Page extract:
·····

Florida’s two U.S. senators are pushing the U.S. Department of Health and Human Services to act quickly in Puerto Rico, ensuring that island does not experience a public health crisis in the aftermath of Hurricane Maria.
With more than 40 Puerto Ricans already dead due to the hurricane, there are reports of health problems lingering as trash pickups have not been resumed and dead animals in the streets. Around 80 percent of Puerto Ricans are without out power and around 40 percent do not have running water.
On Friday, U.S. Sen. Marco Rubio, R-Fla., wrote Acting HHS Secretary Eric Hargan on the matter, calling for “aggressive action to help" Puerto Rico.
“In light of the island’s damaged infrastructure and its residents’ lack of access to power and clean water, it is critical that the island receives the resources needed to properly treat people who depend on medically necessary services,” Rubio wrote Hargan. “Many Floridians contact my office every day to emphasize that their family and friends in Puerto Rico are still struggling to recover from this deadly storm. There are news reports that some water in Puerto Rico has been contaminated, causing people to contract leptospirosis, a bacterial disease that can cause kidney damage, meningitis, liver failure, and death. I am very concerned that there could be additional cases of leptospirosis or other bacterial infections, and that the island’s lack of resources could prevent those infected from receiving necessary treatment.
“There are also ongoing concerns about patients’ access to consistent dialysis treatment and oxygen supplies,” Rubio continued. “I have personally heard from providers and officials on the island that there are incredible difficulties in getting supplies for these services distributed to those in need. While I understand your department has taken steps to prevent this, I am concerned that there has not been enough progress on a plan to provide a long-term solution so patients and officials are not constantly struggling with one crisis after another.
“Please provide a complete update and assessment of the public health concerns still plaguing Puerto Rico. I also urge you to immediately clarify the conflicting information reported by government officials and media outlets,” Rubio concluded. “Furthermore, I request that you continue to strengthen your agency’s partnership with the governor of Puerto Rico, local officials, and other federal agencies to ensure the recovery efforts are as smooth and efficient as possible. I stand ready and willing to assist in these efforts.”

·····

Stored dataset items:
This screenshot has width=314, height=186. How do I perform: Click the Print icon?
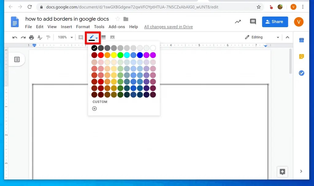[x=32, y=37]
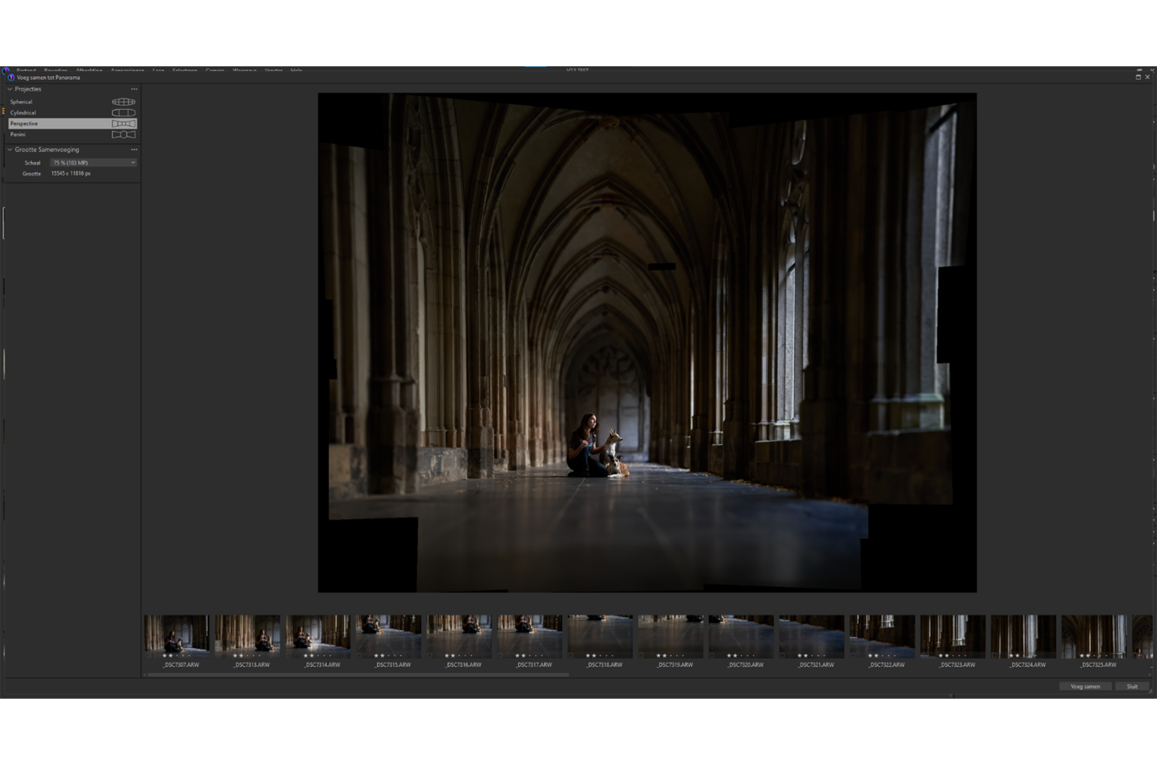The height and width of the screenshot is (763, 1157).
Task: Choose Cylindrical projection label
Action: coord(23,113)
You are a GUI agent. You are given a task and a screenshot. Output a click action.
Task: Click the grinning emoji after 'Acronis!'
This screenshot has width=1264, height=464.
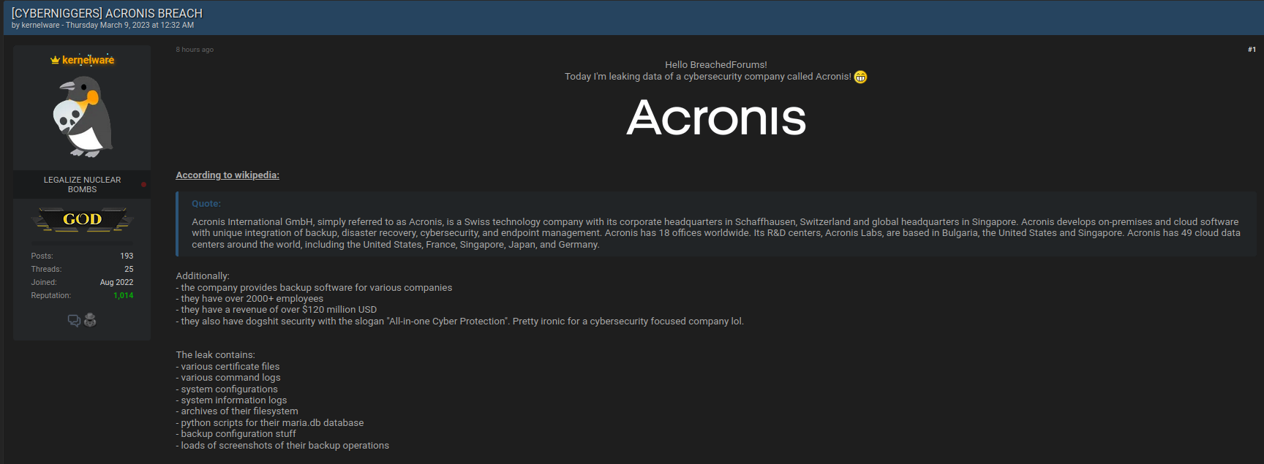click(x=860, y=77)
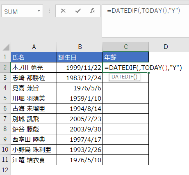The image size is (189, 175).
Task: Expand the Name Box dropdown arrow
Action: click(x=39, y=11)
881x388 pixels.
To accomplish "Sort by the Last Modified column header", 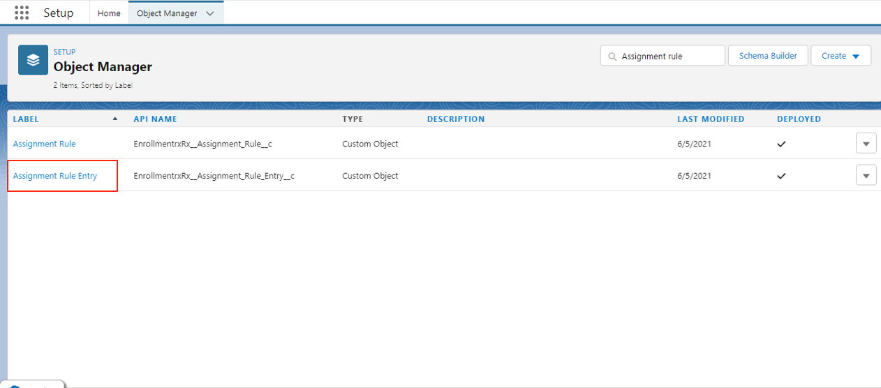I will (x=710, y=119).
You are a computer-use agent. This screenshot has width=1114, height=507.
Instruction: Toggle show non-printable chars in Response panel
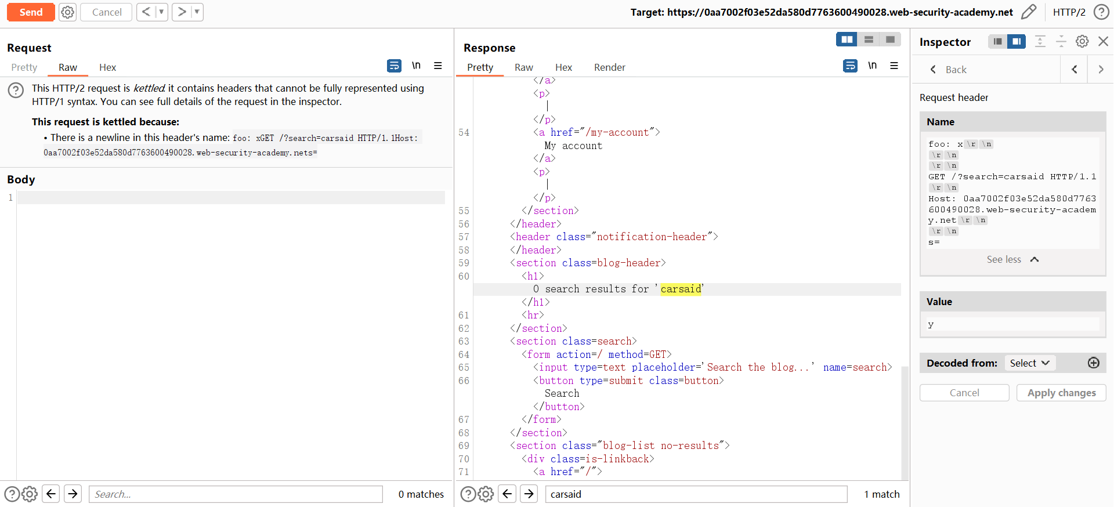[x=872, y=66]
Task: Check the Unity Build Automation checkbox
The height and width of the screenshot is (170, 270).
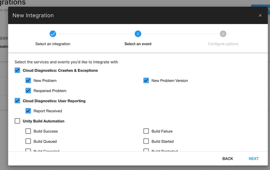Action: (18, 121)
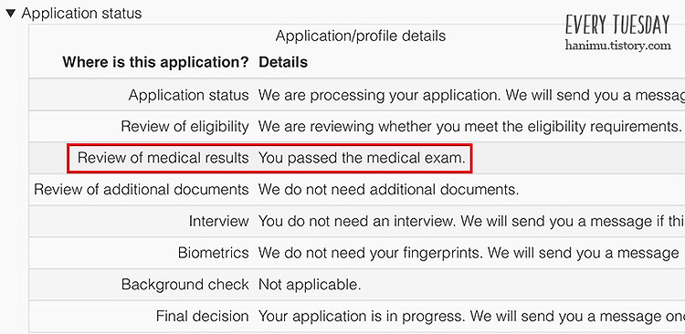The image size is (685, 334).
Task: Select the Background check row label
Action: point(185,285)
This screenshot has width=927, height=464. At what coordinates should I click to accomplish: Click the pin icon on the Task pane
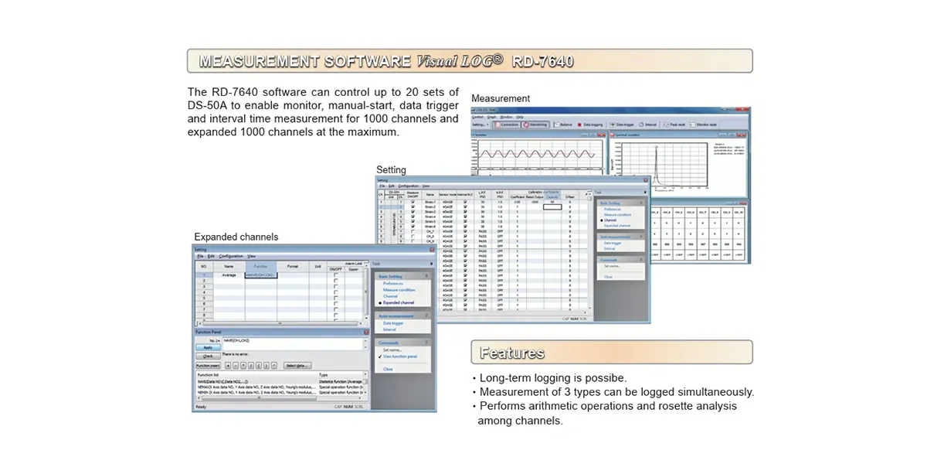[645, 192]
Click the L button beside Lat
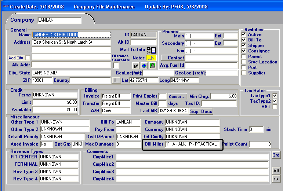This screenshot has width=283, height=191. point(116,80)
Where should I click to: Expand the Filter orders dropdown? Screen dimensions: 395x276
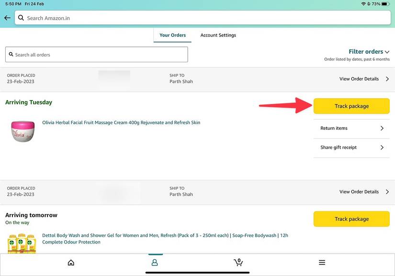point(369,52)
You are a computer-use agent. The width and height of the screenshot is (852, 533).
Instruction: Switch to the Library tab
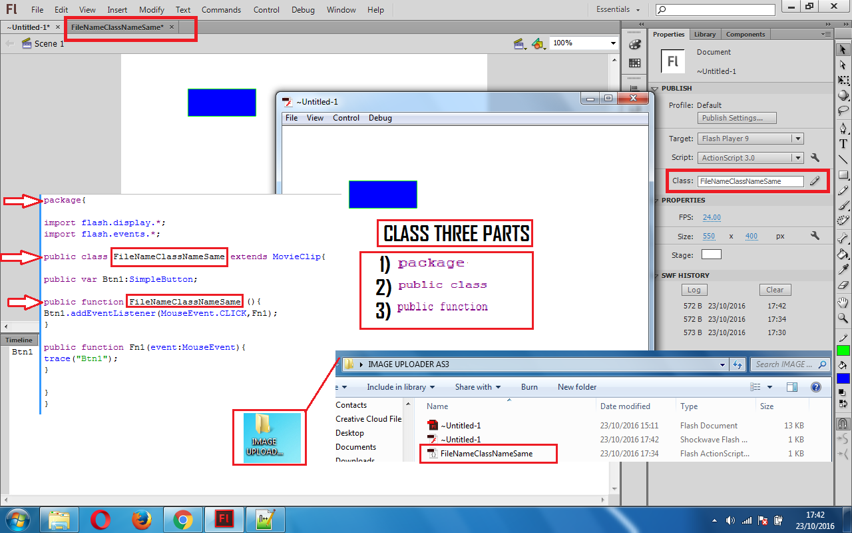(x=705, y=34)
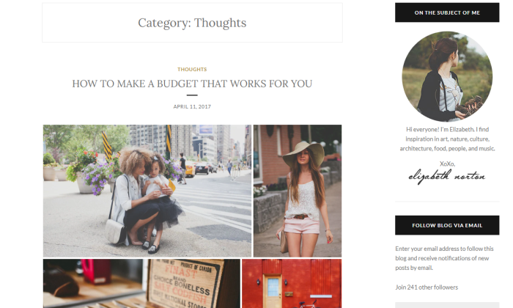
Task: Click the Hi everyone bio paragraph
Action: tap(447, 139)
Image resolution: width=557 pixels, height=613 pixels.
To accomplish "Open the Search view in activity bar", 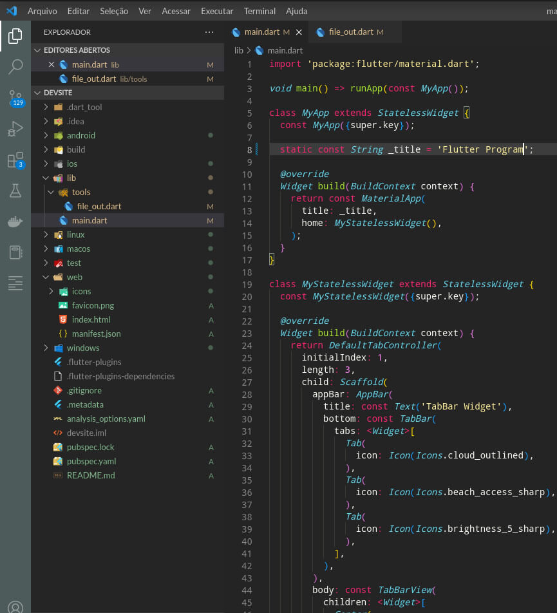I will [x=15, y=66].
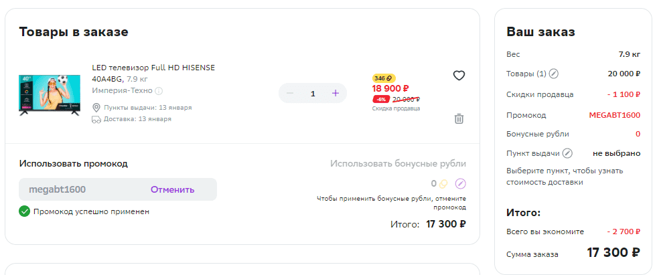This screenshot has width=661, height=275.
Task: Increase the TV quantity by one
Action: [335, 93]
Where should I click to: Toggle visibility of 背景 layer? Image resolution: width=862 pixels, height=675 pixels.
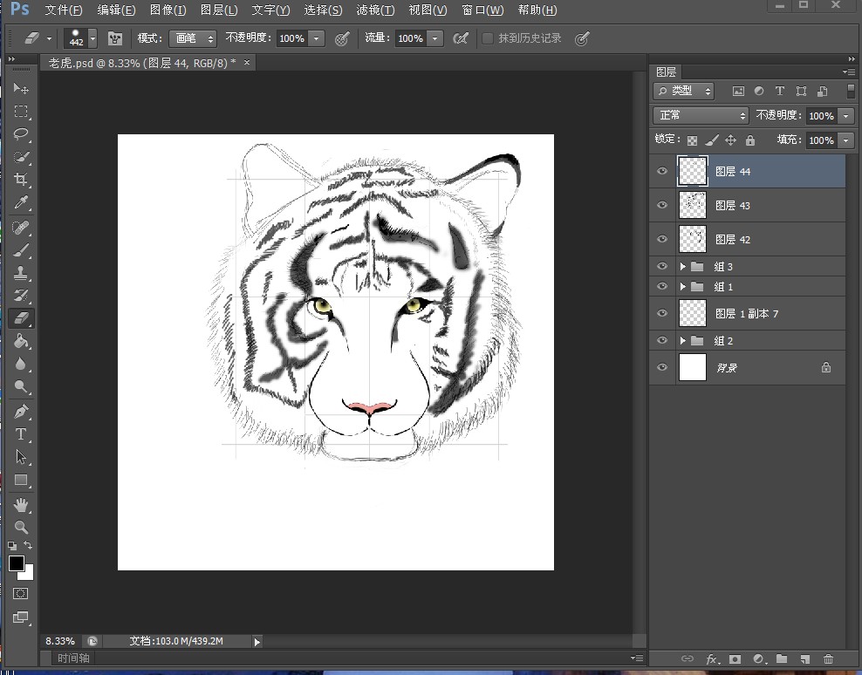(662, 368)
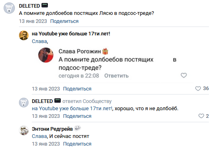The width and height of the screenshot is (217, 150).
Task: Click trollface emoji status near Энтони Редгрейв
Action: coord(77,129)
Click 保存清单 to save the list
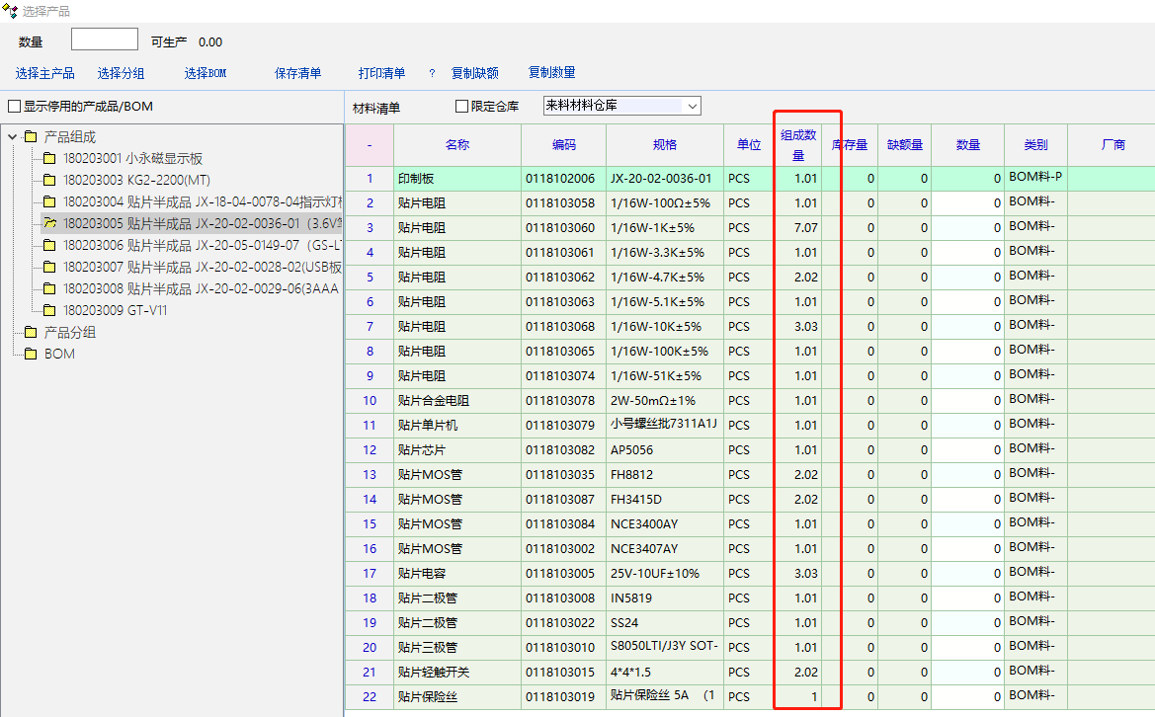Viewport: 1155px width, 717px height. point(297,73)
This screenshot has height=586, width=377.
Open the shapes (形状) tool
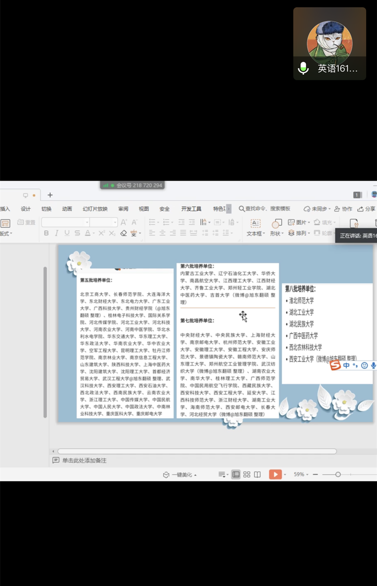tap(276, 227)
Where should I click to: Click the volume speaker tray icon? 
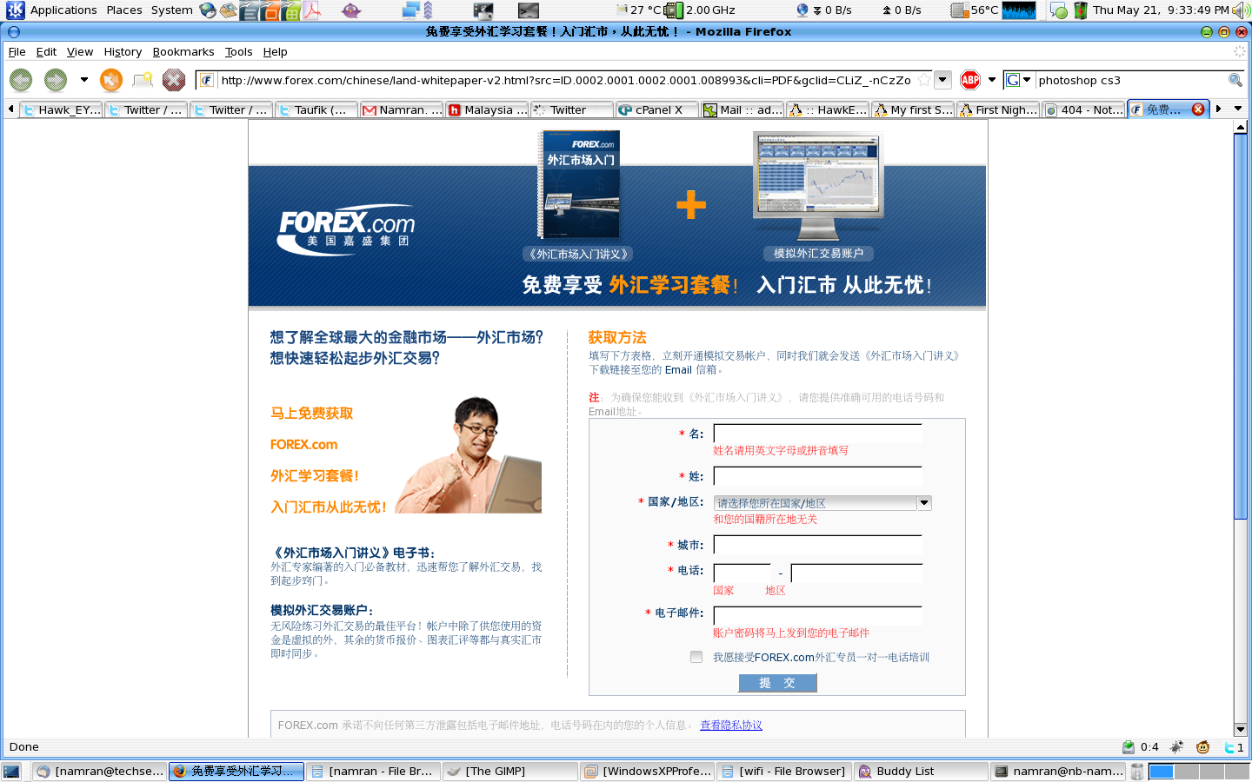[1241, 10]
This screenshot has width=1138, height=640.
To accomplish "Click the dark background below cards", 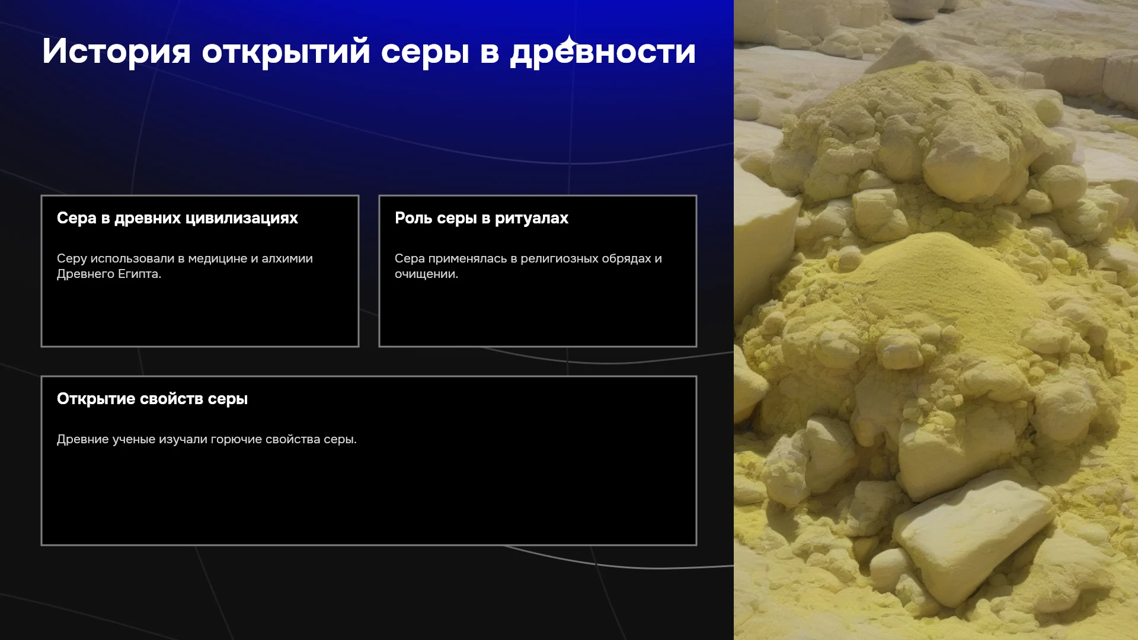I will tap(367, 593).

·····

Activity list:
**a)** According to the article on Puerto Rico's health concerns after Hurricane Maria, about what share of Puerto Ricans lack running water?
**b)** Pick up the article on Puerto Rico's health concerns after Hurricane Maria after its final sentence and keep writing.

Answers given:
**a)** Around 40 percent.

**b)**
Rubio was joined by his Senate colleague U.S. Sen. Bill Nelson, D-Fla., who also wrote to Hargan about Puerto Rico on Friday. Noting there was a “humanitarian crisis in Puerto Rico” Nelson pointed to an article in the New York Times and called for action from HHS.
“Three weeks after Hurricane Maria made landfall, only 10 percent of the island has power. At least 40 percent of the island doesn’t have access to clean drinking water. Contaminated floodwaters are placing thousands of residents at-risk of infection, and even death,” Nelson wrote. “Access to oxygen supplies, medicines and diesel to power generators are limited. Sixty-seven of the nearly 70 hospitals are operational with 29 running off temporary generators. Forty-three of the island’s 48 dialysis centers are operational, and yet dialysis patients are receiving reduced treatments. While these numbers sound encouraging, I’m concerned they’re painting a much rosier picture than reality.
“According to the article, individuals who depend on oxygen tanks, ventilators, and dialysis are dying or are at risk because of limited access to medically necessary services and fuel supplies to power generators,” Nelson added. “Generator power is intended to be a temporary solution and it will be months before power is fully restored. At a minimum, these facilities need sufficient diesel—or an alternative power source, like solar-powered generators— to keep their patients alive and healthy.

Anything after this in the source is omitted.